→ Your goal: Every entry must come back exactly as it was given.

→ Source data:
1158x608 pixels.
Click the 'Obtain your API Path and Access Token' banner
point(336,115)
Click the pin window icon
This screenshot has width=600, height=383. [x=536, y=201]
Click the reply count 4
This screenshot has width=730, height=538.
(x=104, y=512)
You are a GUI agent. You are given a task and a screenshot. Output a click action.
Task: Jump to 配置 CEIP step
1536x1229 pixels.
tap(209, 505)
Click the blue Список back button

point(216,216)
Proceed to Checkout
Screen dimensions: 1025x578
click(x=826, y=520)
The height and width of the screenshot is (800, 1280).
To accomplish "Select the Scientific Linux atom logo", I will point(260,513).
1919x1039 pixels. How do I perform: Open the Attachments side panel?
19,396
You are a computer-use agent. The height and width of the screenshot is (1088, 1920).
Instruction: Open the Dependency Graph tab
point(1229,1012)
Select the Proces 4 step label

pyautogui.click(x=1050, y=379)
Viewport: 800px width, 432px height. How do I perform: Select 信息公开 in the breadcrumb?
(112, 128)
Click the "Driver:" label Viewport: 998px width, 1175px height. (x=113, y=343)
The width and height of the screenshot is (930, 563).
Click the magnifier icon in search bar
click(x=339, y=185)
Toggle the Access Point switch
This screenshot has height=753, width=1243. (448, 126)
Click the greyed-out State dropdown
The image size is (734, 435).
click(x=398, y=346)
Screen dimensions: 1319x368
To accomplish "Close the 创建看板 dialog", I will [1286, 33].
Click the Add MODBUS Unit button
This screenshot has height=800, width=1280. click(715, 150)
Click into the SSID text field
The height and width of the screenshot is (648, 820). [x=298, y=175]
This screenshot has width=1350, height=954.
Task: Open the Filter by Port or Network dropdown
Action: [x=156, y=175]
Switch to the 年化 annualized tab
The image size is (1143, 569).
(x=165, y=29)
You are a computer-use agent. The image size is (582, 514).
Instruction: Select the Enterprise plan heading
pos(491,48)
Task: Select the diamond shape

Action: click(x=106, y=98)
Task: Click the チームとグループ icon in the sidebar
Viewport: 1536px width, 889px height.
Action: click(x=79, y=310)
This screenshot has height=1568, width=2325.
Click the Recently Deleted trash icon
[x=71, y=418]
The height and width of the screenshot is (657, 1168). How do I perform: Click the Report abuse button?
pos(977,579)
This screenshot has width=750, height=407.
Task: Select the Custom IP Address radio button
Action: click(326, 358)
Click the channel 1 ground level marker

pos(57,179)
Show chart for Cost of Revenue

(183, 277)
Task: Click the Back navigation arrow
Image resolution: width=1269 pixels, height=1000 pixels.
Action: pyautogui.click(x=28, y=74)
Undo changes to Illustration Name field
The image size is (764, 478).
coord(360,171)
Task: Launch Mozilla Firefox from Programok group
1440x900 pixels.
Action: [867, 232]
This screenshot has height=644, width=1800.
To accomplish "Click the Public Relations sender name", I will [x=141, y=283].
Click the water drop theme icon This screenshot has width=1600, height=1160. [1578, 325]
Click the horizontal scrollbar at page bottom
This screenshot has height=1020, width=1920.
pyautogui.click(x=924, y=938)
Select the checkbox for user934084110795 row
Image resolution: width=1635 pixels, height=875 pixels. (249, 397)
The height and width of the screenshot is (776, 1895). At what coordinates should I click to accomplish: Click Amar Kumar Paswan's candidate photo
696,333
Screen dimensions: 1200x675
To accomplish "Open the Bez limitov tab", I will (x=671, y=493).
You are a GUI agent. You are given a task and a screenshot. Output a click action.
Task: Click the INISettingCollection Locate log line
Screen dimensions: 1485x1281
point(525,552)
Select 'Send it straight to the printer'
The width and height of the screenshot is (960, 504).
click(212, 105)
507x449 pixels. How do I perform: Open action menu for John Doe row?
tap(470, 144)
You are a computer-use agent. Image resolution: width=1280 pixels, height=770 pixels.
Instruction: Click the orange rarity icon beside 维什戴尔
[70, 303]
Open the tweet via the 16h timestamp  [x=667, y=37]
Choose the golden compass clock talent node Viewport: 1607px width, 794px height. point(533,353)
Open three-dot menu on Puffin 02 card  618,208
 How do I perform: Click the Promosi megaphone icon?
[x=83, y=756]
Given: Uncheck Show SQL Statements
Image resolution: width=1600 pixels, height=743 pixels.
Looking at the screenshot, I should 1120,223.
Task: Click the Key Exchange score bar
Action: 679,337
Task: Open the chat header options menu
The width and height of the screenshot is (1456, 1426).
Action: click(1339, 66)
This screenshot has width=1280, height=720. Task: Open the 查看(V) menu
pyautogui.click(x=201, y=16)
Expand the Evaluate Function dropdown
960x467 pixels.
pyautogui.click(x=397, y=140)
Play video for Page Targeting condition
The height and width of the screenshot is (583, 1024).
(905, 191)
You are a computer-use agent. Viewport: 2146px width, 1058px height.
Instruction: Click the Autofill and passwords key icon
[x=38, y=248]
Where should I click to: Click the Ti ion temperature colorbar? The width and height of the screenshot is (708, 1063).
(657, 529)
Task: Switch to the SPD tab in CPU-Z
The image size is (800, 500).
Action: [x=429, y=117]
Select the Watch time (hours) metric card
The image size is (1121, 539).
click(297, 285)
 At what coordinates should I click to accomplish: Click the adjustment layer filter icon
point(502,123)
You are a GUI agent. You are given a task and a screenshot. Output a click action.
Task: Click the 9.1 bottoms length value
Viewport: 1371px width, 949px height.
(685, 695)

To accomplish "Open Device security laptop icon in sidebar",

→ Result:
1158x608 pixels.
Click the 'Obtain your API Path and Access Token' banner
point(336,115)
Click the pin window icon
This screenshot has width=600, height=383. [x=536, y=201]
Click the reply count 4
This screenshot has width=730, height=538.
(x=104, y=512)
You are a GUI agent. You are given a task and a screenshot. Output a click action.
Task: Jump to 配置 CEIP step
1536x1229 pixels.
tap(209, 505)
Click the blue Список back button

point(216,216)
Proceed to Checkout
Screen dimensions: 1025x578
click(x=826, y=520)
The height and width of the screenshot is (800, 1280).
To accomplish "Select the Scientific Linux atom logo", I will point(260,513).
1919x1039 pixels. How do I perform: Open the Attachments side panel?
19,396
You are a computer-use agent. The height and width of the screenshot is (1088, 1920).
Instruction: Open the Dependency Graph tab
point(1229,1012)
Select the Proces 4 step label

pyautogui.click(x=1050, y=379)
Viewport: 800px width, 432px height. How do I perform: Select 信息公开 in the breadcrumb?
(112, 128)
Click the "Driver:" label Viewport: 998px width, 1175px height. (x=113, y=343)
The width and height of the screenshot is (930, 563).
Click the magnifier icon in search bar
click(x=339, y=185)
Toggle the Access Point switch
This screenshot has height=753, width=1243. (448, 126)
Click the greyed-out State dropdown
The image size is (734, 435).
click(x=398, y=346)
Screen dimensions: 1319x368
To accomplish "Close the 创建看板 dialog", I will [1286, 33].
Click the Add MODBUS Unit button
This screenshot has height=800, width=1280. click(715, 150)
Click into the SSID text field
The height and width of the screenshot is (648, 820). [x=298, y=175]
This screenshot has width=1350, height=954.
Task: Open the Filter by Port or Network dropdown
Action: [x=156, y=175]
Switch to the 年化 annualized tab
The image size is (1143, 569).
(x=165, y=29)
You are a computer-use agent. The image size is (582, 514).
Instruction: Select the Enterprise plan heading
pos(491,48)
Task: Select the diamond shape

Action: click(x=106, y=98)
Task: Click the チームとグループ icon in the sidebar
Viewport: 1536px width, 889px height.
Action: click(x=79, y=310)
This screenshot has height=1568, width=2325.
Click the Recently Deleted trash icon
[x=71, y=418]
The height and width of the screenshot is (657, 1168). How do I perform: Click the Report abuse button?
pos(977,579)
This screenshot has width=750, height=407.
Task: Select the Custom IP Address radio button
Action: click(326, 358)
Click the channel 1 ground level marker

pos(57,179)
Show chart for Cost of Revenue

(183, 277)
Task: Click the Back navigation arrow
Image resolution: width=1269 pixels, height=1000 pixels.
Action: pyautogui.click(x=28, y=74)
Undo changes to Illustration Name field
The image size is (764, 478).
coord(360,171)
Task: Launch Mozilla Firefox from Programok group
1440x900 pixels.
Action: [867, 232]
This screenshot has height=644, width=1800.
To accomplish "Click the Public Relations sender name", I will [x=141, y=283].
Click the water drop theme icon This screenshot has width=1600, height=1160. [1578, 325]
Click the horizontal scrollbar at page bottom
This screenshot has height=1020, width=1920.
pyautogui.click(x=924, y=938)
Select the checkbox for user934084110795 row
Image resolution: width=1635 pixels, height=875 pixels. (249, 397)
The height and width of the screenshot is (776, 1895). At what coordinates should I click to accomplish: Click Amar Kumar Paswan's candidate photo
696,333
Screen dimensions: 1200x675
To accomplish "Open the Bez limitov tab", I will (x=671, y=493).
You are a GUI agent. You are given a task and a screenshot. Output a click action.
Task: Click the INISettingCollection Locate log line
Screen dimensions: 1485x1281
point(525,552)
Select 'Send it straight to the printer'
The width and height of the screenshot is (960, 504).
click(212, 105)
507x449 pixels. How do I perform: Open action menu for John Doe row?
tap(470, 144)
You are a computer-use agent. Image resolution: width=1280 pixels, height=770 pixels.
Instruction: Click the orange rarity icon beside 维什戴尔
[70, 303]
Open the tweet via the 16h timestamp  [x=667, y=37]
Choose the golden compass clock talent node Viewport: 1607px width, 794px height. point(533,353)
Open three-dot menu on Puffin 02 card  618,208
 How do I perform: Click the Promosi megaphone icon?
[x=83, y=756]
Given: Uncheck Show SQL Statements
Image resolution: width=1600 pixels, height=743 pixels.
Looking at the screenshot, I should 1120,223.
Task: Click the Key Exchange score bar
Action: 679,337
Task: Open the chat header options menu
The width and height of the screenshot is (1456, 1426).
Action: click(1339, 66)
This screenshot has width=1280, height=720. Task: Open the 查看(V) menu
pyautogui.click(x=201, y=16)
Expand the Evaluate Function dropdown
960x467 pixels.
pyautogui.click(x=397, y=140)
Play video for Page Targeting condition
The height and width of the screenshot is (583, 1024).
(905, 191)
You are a computer-use agent. Viewport: 2146px width, 1058px height.
Instruction: Click the Autofill and passwords key icon
[x=38, y=248]
Where should I click to: Click the Ti ion temperature colorbar? The width and height of the screenshot is (708, 1063).
(657, 529)
Task: Switch to the SPD tab in CPU-Z
The image size is (800, 500).
Action: [x=429, y=117]
Select the Watch time (hours) metric card
The image size is (1121, 539).
click(297, 285)
 At what coordinates should I click to accomplish: Click the adjustment layer filter icon
point(502,123)
You are a GUI agent. You are given a task and a screenshot. Output a click action.
Task: Click the 9.1 bottoms length value
Viewport: 1371px width, 949px height.
(685, 695)

To accomplish "Open Device security laptop icon in sidebar",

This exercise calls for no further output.